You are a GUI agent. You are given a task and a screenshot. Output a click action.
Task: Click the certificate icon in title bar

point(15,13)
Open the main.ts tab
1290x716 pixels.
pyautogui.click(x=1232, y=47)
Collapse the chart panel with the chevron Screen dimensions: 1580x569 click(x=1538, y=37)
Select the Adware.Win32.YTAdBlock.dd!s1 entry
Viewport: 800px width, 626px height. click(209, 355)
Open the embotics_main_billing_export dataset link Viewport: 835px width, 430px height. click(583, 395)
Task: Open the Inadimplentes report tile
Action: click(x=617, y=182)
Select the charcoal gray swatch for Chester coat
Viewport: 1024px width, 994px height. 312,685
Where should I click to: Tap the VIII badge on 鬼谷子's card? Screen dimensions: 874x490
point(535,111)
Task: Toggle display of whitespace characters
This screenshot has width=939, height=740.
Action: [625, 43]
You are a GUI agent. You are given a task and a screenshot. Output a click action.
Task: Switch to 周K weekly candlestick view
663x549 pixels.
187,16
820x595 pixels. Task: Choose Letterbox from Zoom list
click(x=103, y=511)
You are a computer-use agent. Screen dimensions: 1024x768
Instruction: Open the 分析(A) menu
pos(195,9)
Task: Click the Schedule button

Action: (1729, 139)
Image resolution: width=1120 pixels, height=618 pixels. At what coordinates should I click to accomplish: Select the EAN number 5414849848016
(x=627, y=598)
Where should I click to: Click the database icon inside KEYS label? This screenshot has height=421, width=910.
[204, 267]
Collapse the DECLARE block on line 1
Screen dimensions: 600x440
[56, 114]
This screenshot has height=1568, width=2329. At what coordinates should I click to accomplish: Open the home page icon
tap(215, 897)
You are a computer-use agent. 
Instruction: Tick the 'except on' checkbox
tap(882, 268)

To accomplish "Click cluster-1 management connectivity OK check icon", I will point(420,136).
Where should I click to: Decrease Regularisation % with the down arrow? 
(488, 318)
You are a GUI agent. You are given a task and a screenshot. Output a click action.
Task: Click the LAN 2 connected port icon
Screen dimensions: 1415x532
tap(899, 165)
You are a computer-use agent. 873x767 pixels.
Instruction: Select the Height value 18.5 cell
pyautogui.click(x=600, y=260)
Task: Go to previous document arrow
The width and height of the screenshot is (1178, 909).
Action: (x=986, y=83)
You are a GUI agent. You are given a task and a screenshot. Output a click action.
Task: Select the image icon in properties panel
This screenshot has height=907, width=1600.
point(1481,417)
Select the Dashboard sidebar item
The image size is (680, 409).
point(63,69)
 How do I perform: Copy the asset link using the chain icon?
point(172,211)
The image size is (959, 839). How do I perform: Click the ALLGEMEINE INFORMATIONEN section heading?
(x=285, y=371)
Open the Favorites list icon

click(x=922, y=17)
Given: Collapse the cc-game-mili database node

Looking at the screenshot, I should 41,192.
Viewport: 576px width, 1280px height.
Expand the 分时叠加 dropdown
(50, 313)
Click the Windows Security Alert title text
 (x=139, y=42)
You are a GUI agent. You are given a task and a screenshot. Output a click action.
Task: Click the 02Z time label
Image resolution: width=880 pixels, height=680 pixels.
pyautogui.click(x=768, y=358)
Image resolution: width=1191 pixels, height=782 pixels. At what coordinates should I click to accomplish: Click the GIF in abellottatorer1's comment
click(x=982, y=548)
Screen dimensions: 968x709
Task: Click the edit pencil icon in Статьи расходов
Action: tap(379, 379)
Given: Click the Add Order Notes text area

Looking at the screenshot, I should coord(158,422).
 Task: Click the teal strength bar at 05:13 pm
-------
◆ **Brief**
Print out all of the data above word for word.

◆ **Response to the exercise**
You are a GUI agent. You are given a task and a screenshot. Output a click action.
Task: Click the certificate icon in title bar

point(15,13)
Open the main.ts tab
1290x716 pixels.
pyautogui.click(x=1232, y=47)
Collapse the chart panel with the chevron Screen dimensions: 1580x569 click(x=1538, y=37)
Select the Adware.Win32.YTAdBlock.dd!s1 entry
Viewport: 800px width, 626px height. click(209, 355)
Open the embotics_main_billing_export dataset link Viewport: 835px width, 430px height. click(583, 395)
Task: Open the Inadimplentes report tile
Action: click(x=617, y=182)
Select the charcoal gray swatch for Chester coat
Viewport: 1024px width, 994px height. 312,685
Where should I click to: Tap the VIII badge on 鬼谷子's card? Screen dimensions: 874x490
point(535,111)
Task: Toggle display of whitespace characters
This screenshot has width=939, height=740.
Action: [625, 43]
You are a GUI agent. You are given a task and a screenshot. Output a click action.
Task: Switch to 周K weekly candlestick view
663x549 pixels.
187,16
820x595 pixels. Task: Choose Letterbox from Zoom list
click(x=103, y=511)
You are a computer-use agent. Screen dimensions: 1024x768
Instruction: Open the 分析(A) menu
pos(195,9)
Task: Click the Schedule button

Action: (1729, 139)
Image resolution: width=1120 pixels, height=618 pixels. At what coordinates should I click to accomplish: Select the EAN number 5414849848016
(x=627, y=598)
Where should I click to: Click the database icon inside KEYS label? This screenshot has height=421, width=910.
[204, 267]
Collapse the DECLARE block on line 1
Screen dimensions: 600x440
[56, 114]
This screenshot has height=1568, width=2329. At what coordinates should I click to accomplish: Open the home page icon
tap(215, 897)
You are a computer-use agent. 
Instruction: Tick the 'except on' checkbox
tap(882, 268)

To accomplish "Click cluster-1 management connectivity OK check icon", I will point(420,136).
Where should I click to: Decrease Regularisation % with the down arrow? 
(488, 318)
You are a GUI agent. You are given a task and a screenshot. Output a click action.
Task: Click the LAN 2 connected port icon
Screen dimensions: 1415x532
tap(899, 165)
You are a computer-use agent. 873x767 pixels.
Instruction: Select the Height value 18.5 cell
pyautogui.click(x=600, y=260)
Task: Go to previous document arrow
The width and height of the screenshot is (1178, 909).
Action: (x=986, y=83)
You are a GUI agent. You are given a task and a screenshot. Output a click action.
Task: Select the image icon in properties panel
This screenshot has height=907, width=1600.
point(1481,417)
Select the Dashboard sidebar item
The image size is (680, 409).
point(63,69)
 How do I perform: Copy the asset link using the chain icon?
point(172,211)
The image size is (959, 839). How do I perform: Click the ALLGEMEINE INFORMATIONEN section heading?
(x=285, y=371)
Open the Favorites list icon

click(x=922, y=17)
Given: Collapse the cc-game-mili database node

Looking at the screenshot, I should 41,192.
Viewport: 576px width, 1280px height.
Expand the 分时叠加 dropdown
(50, 313)
Click the Windows Security Alert title text
 (x=139, y=42)
You are a GUI agent. You are given a task and a screenshot. Output a click action.
Task: Click the 02Z time label
Image resolution: width=880 pixels, height=680 pixels.
pyautogui.click(x=768, y=358)
Image resolution: width=1191 pixels, height=782 pixels. At what coordinates should I click to accomplish: Click the GIF in abellottatorer1's comment
click(x=982, y=548)
Screen dimensions: 968x709
Task: Click the edit pencil icon in Статьи расходов
Action: tap(379, 379)
Given: Click the Add Order Notes text area

Looking at the screenshot, I should coord(158,422).
 Task: Click the teal strength bar at 05:13 pm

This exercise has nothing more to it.